» **Supplied records**:
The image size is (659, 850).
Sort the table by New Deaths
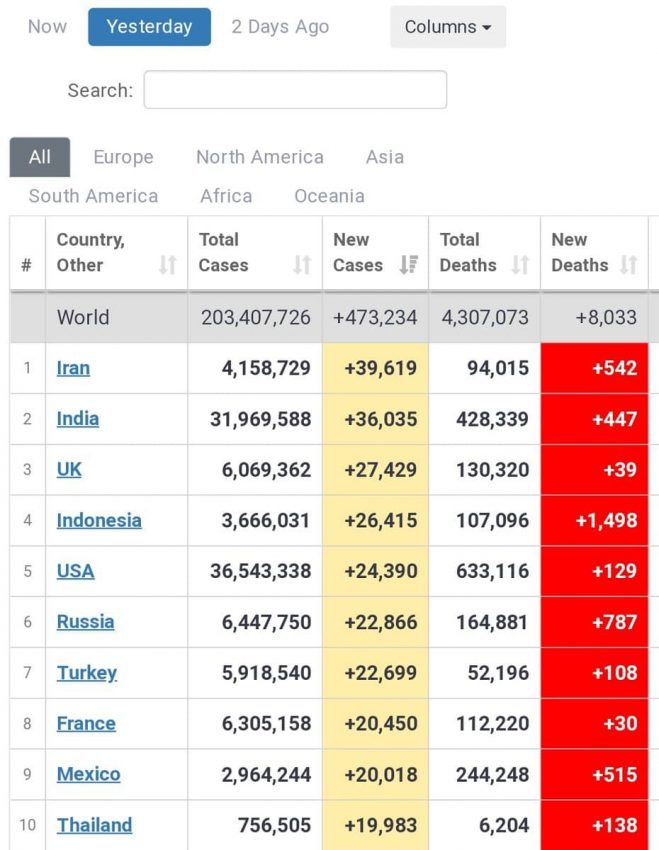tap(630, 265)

...

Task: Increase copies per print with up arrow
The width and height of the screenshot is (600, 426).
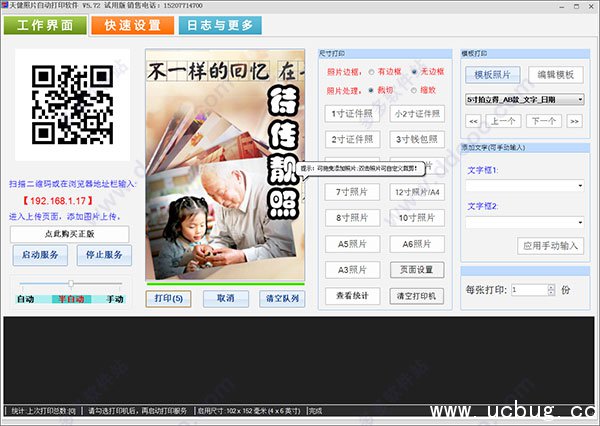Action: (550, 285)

---

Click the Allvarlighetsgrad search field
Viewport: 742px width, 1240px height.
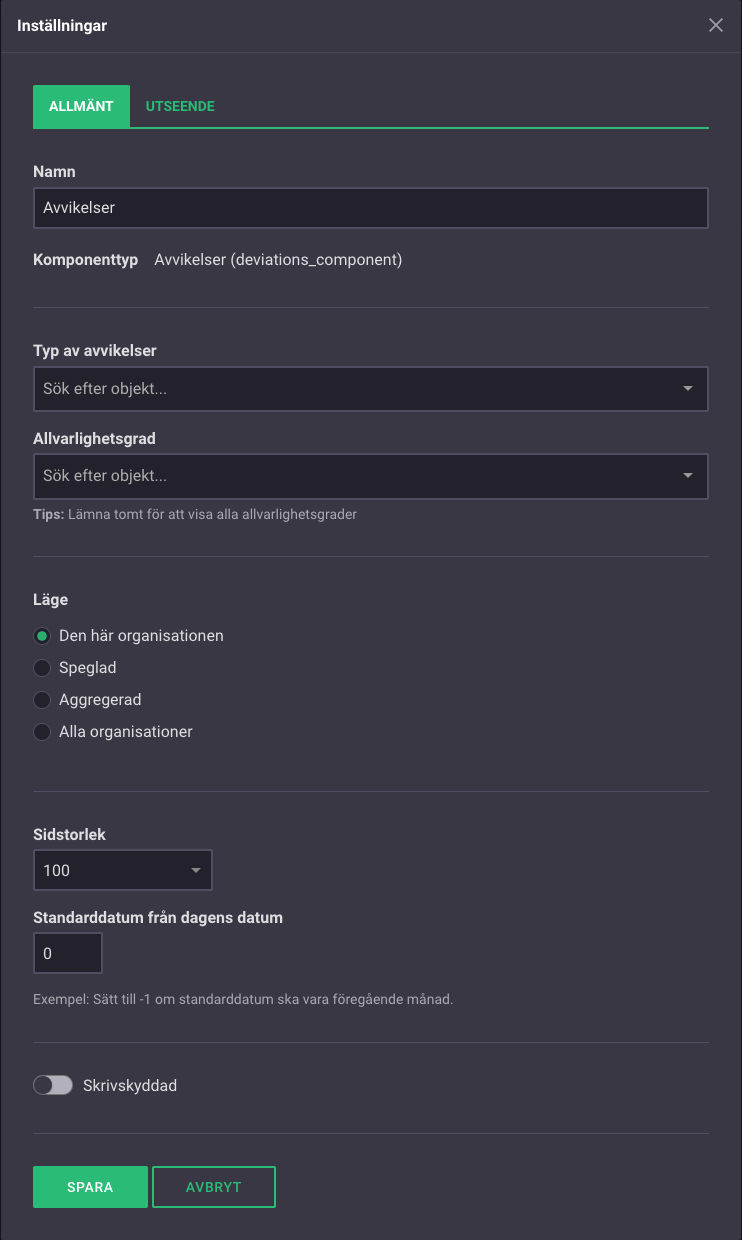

» **What you should do**: Set down, exactly as they stand above, the lines starting with the line with "Click the Allvarlighetsgrad search field" and going on through the line with "Viewport: 742px width, 1240px height.", and no others.

» **Solution**:
Click the Allvarlighetsgrad search field
Viewport: 742px width, 1240px height.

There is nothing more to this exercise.